Intendiamoci, la Ypsilon ha il pregio enorme di esistere fisicamente, merce rara per un brand che negli ultimi dieci anni ha collezionato più slide che modelli in concessionaria, ma nasce da una base tecnica “affollata”. La piattaforma modulare CMP è ormai una sorta di “condominio” automobilistico. Ci trovi dentro Fiat 600, Alfa Romeo Junior, Jeep Avenger, Opel Corsa, Peugeot 208 e DS 3 Crossback. Una famiglia numerosa e fin troppo promiscua per chi cerca ancora l’esclusività del marchio nobile.
In questo scenario industriale, spunta un nome che fa tremare i polsi ai puristi: Lancia Fulvia. Stellantis ha ufficialmente depositato il marchio presso l’Ufficio dell’Unione Europea per la Proprietà Intellettuale, ormai diversi mesi fa. Un atto burocratico che basta a scatenare l’inferno nei ricordi di chi ha amato l’originale del 1963, quella berlina e coupé con il motore V4 e il carattere di chi non doveva chiedere il permesso a nessuno.

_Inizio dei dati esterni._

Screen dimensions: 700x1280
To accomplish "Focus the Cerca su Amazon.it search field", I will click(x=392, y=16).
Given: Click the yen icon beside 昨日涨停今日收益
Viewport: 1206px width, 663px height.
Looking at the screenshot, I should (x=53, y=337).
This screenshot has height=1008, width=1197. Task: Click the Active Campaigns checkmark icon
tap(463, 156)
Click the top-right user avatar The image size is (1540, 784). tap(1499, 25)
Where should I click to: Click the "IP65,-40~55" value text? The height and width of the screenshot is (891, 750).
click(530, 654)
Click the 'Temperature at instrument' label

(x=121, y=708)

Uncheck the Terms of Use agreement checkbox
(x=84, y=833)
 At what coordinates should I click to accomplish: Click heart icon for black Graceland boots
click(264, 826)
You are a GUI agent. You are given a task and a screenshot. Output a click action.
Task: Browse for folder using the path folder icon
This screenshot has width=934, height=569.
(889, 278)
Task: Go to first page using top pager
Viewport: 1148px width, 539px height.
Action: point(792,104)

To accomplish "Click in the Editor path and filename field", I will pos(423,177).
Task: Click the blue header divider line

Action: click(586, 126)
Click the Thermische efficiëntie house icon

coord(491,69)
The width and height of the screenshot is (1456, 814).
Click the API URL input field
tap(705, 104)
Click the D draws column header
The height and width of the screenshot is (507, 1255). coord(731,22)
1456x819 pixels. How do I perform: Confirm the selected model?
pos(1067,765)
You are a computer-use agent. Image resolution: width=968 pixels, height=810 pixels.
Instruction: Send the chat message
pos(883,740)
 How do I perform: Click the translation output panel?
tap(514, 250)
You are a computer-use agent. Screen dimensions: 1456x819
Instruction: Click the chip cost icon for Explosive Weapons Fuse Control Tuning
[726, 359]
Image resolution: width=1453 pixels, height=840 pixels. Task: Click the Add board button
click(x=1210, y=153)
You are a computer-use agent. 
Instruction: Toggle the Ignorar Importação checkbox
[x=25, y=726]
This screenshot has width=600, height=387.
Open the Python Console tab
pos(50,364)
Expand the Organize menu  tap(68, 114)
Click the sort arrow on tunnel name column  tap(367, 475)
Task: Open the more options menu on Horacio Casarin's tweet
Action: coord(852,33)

Dopo i tentativi sbiaditi di Beta e Trevi, il vuoto pneumatico è stato riempito solo dalla fantasia dei designer digitali. L’ultimo rendering di capriotti_cardesign ci sbatte in faccia una Fulvia roadster a due porte che, al netto di un frontale ancora troppo imparentato con la Ypsilon, propone un posteriore decisamente a fuoco.
L’idea sulla carta regge, una roadster compatta che punta il mirino dritto sulla Mazda MX-5. Per sfidare i giapponesi e non sembrare l’ennesima operazione nostalgia senz’anima, servirebbe un motore con carattere, un cambio manuale vero e la trazione posteriore. Tutte cose che, nel 2026, suonano come un manifesto romantico fuori tempo massimo.

Se una nuova Fulvia arriverà, è quasi certo che dovrà piegarsi alla solita architettura di gruppo, diventando l’ennesima variazione sul tema elettrico o ibrido. Sperare nell’autenticità meccanica, con una Lancia ridotta a ombra di se stessa, richiede una dose massiccia di ingenuità.